Does anyone know if the quad ethernet controllers in the 630 can be configured this way?
They cannot, nor can single-port interfaces. If you need a bigger pipe, Gigabit Ethernet is really the right way to go. NetApp has has had working Gb Ether for over a year now, and now that Alteon is shipping production boards in quantity, we're shipping it. Sun is also using Alteon (switches and SBus cards), under their own name, so interoperability isn't a problem.
Also, has anyone benchmarked how much data a NetApp 630 can push to half a dozen to a dozen Ultra 2's that are directly connected via 100mb/s full duplex connections? Any tuning hints? I'd definitely appreciate learning from the collective experience.
One thing to try is half-duplex. I know it sounds weird, but in some cases it seems to perform better than full-duplex. It may not be the case in your situation, but don't assume anything.
Beyond that, SPEC SFS shows that an F630 with FDDI is hitting the wall at around 4500 ops/sec. Very roughly, for the SPEC SFS 1.1 load mix, 300 ops/sec equals 1 MB/sec. Therefore, the F630 is topping out at about 15 MB/sec or 150 Mb/sec. Your use of "push" suggests you may have a very read-intensive environment, however, which could mean that you'd see significantly more throughput at a reasonable response time. The SFS numbers should at least give you an idea of what's in the ballpark.
-- Karl Swartz - Technical Marketing Engineer Network Appliance kls@netapp.com (W) kls@chicago.com (H)
Can you elaborate a bit more on the comment below?
On Fri, 21 Nov 1997, Karl Swartz wrote:
One thing to try is half-duplex. I know it sounds weird, but in some cases it seems to perform better than full-duplex. It may not be the case in your situation, but don't assume anything.
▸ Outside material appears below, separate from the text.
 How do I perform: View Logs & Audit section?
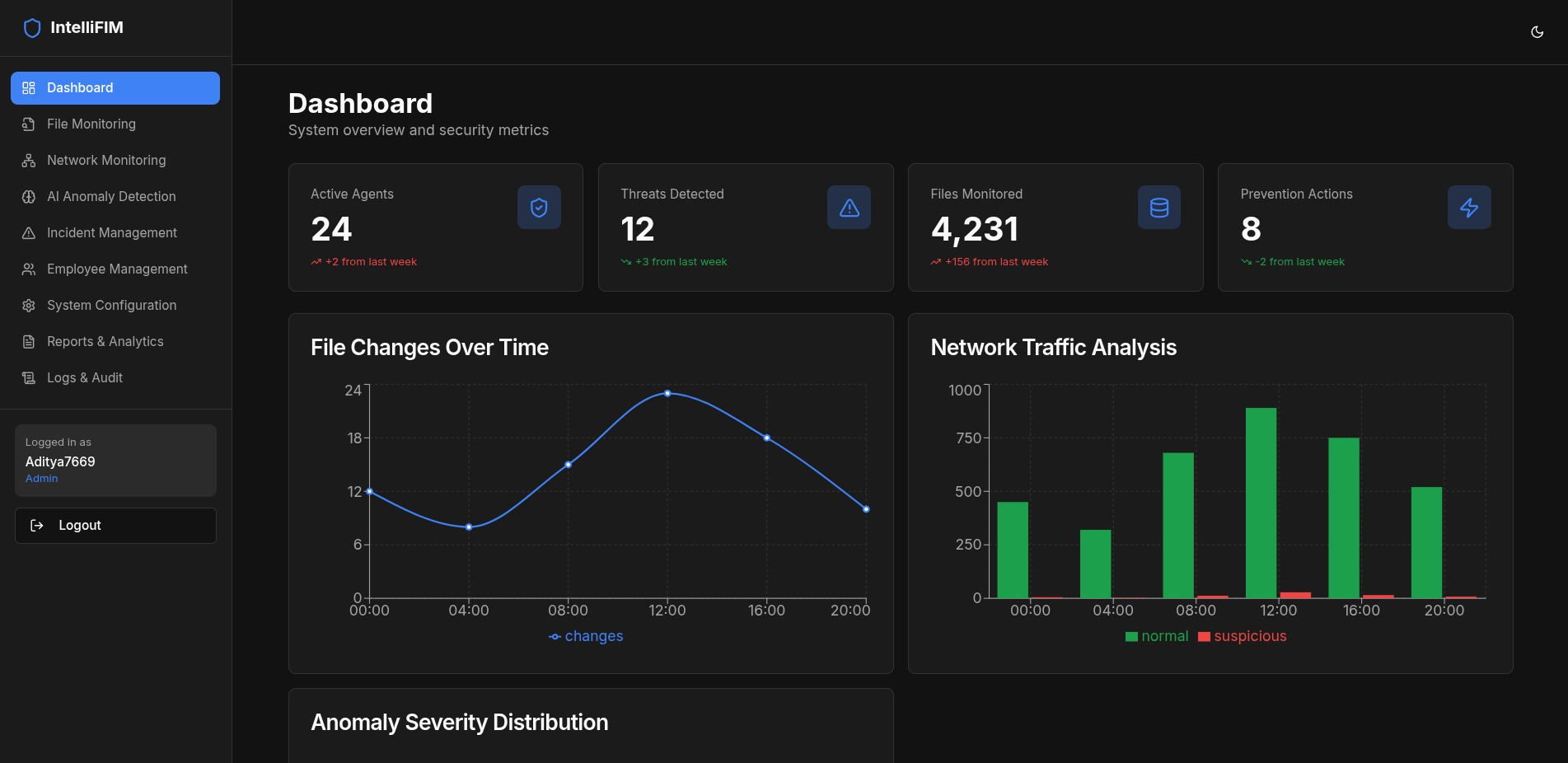84,378
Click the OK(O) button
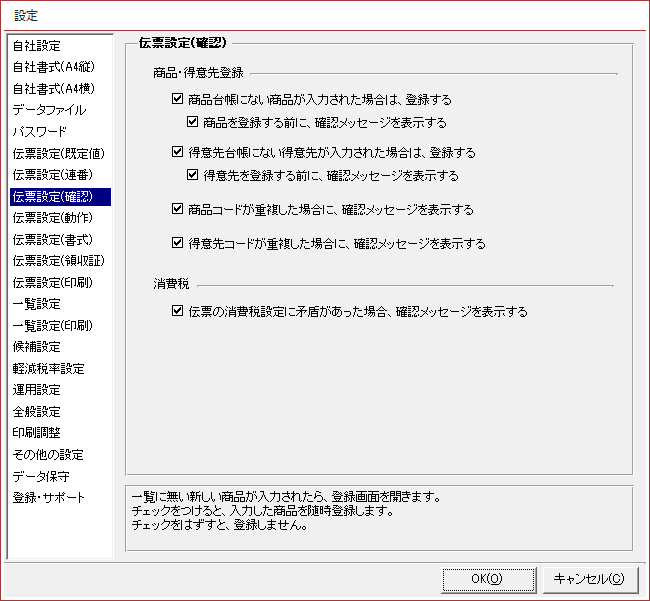 point(486,578)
I would really like to understand how this could ever be the case...
On Sat, 22 Nov 1997, Jaye Mathisen wrote:
| |Can you elaborate a bit more on the comment below? | |On Fri, 21 Nov 1997, Karl Swartz wrote: | |> One thing to try is half-duplex. I know it sounds weird, but in some |> cases it seems to perform better than full-duplex. It may not be the |> case in your situation, but don't assume anything. | |I would really like to understand how this could ever be the case... |
Poor 100baseT implementations....Make *sure* you manually set duplex on your switches. Cisco Catalyst 5000 switches are RETARDED at auto-sensing. The Bay 350Ts aren't any better....
We have seen EXCELLENT performance over FD 100baseTX and 100baseFX using the built in 100baseTX cards in the F220s, and the quad FE in the F630.
Jonah
Jonah Barron Yokubaitis | Austin|San Antonio|Houston President | Dallas|Fort Worth|Boerne Texas.Net | Georgetown|Dripping Springs http://www.texas.net | Making 56k affordable
Can you elaborate a bit more on the comment below?
As a later poster said, problem in the switch. For an interesting time, check out:
http://www.zdnet.com/pcweek/reviews/1110/10flaw.html
This is talking about half-duplex 10BaseT issues.
I recently saw a switch where I turned off full duplex on client and server, forcing everything including switch ports to half-duplex and watch the thruput numbers (sequential read and write) go up 40-60%. And that was Sun->Sun numbers. Thruputs to the filer went up also.
I have ceased *expecting* anything from switches. I measure them now and compare them in full and half duplex. So far, at least, all switches work well in at least one mode.
And damn, those four $199 hubs are pretty good:-)
On Fri, 21 Nov 1997, Karl Swartz wrote:
One thing to try is half-duplex. I know it sounds weird, but in some cases it seems to perform better than full-duplex. It may not be the case in your situation, but don't assume anything.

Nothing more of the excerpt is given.